▶ _WHAT THIS TASK INVOLVES_
Write out exactly, with both ends included, the lines that run from the line containing "Click the Identification section heading" to the end of the entries. Pictures are not part of the answer.

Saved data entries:
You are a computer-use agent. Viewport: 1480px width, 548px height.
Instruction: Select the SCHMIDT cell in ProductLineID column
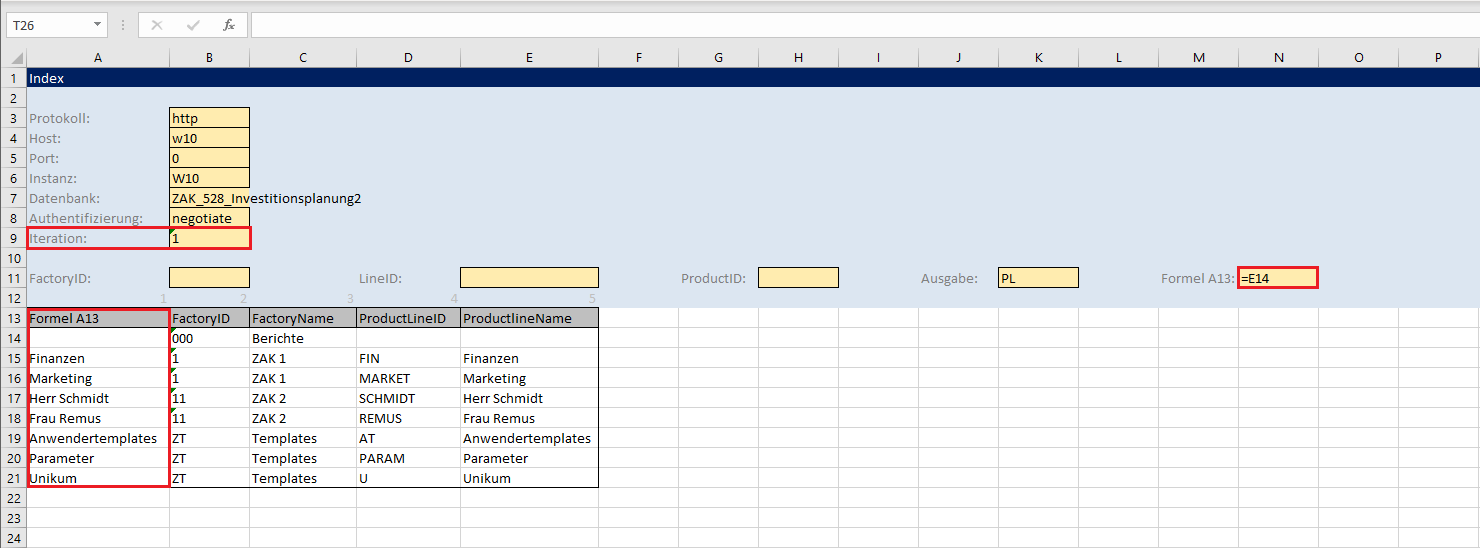tap(408, 398)
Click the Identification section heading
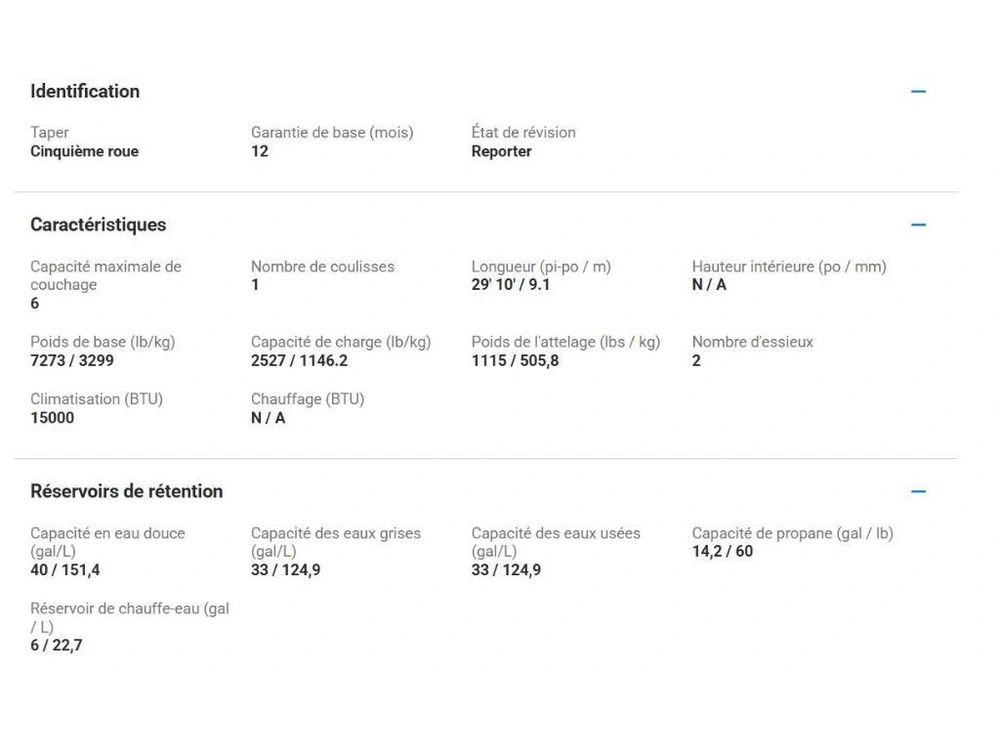Image resolution: width=1000 pixels, height=750 pixels. pos(85,91)
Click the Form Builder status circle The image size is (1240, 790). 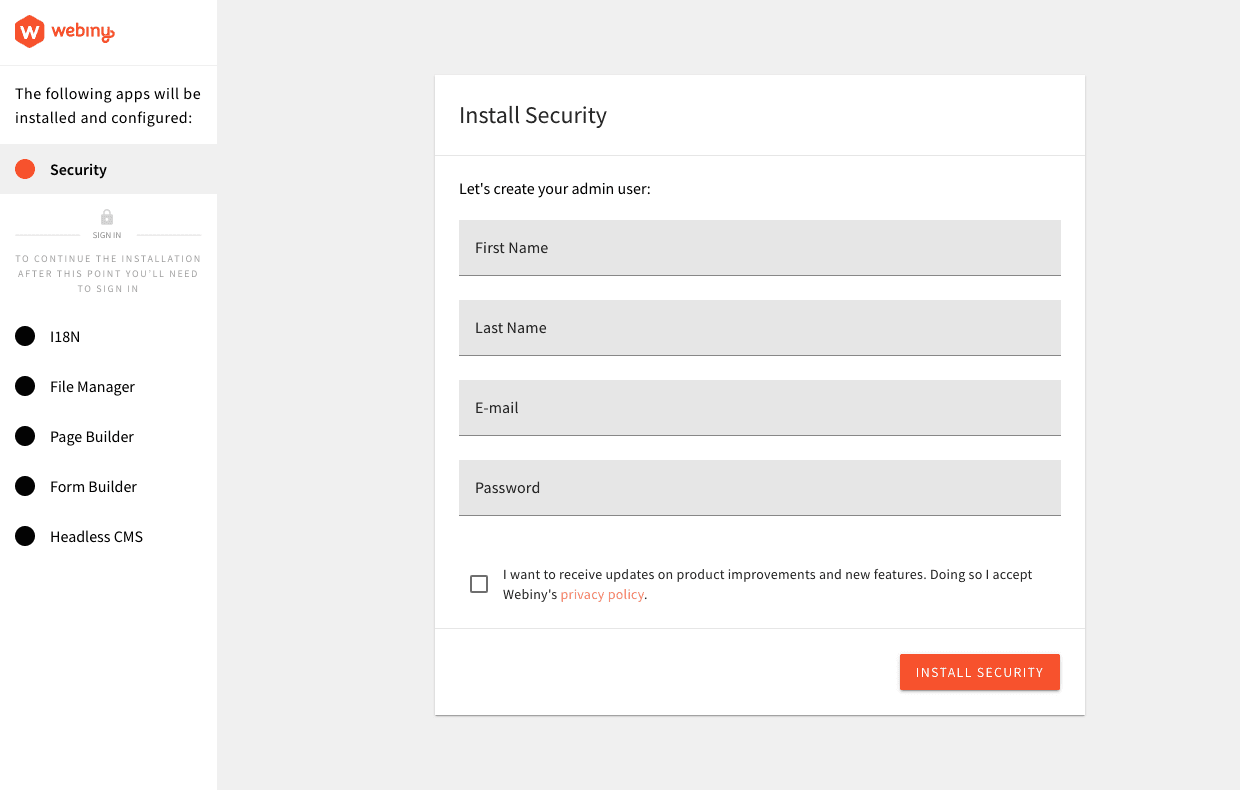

▶ _REPLY_
Click the Identification section heading
Image resolution: width=1000 pixels, height=750 pixels. pos(85,91)
Click the Form Builder status circle The image size is (1240, 790). 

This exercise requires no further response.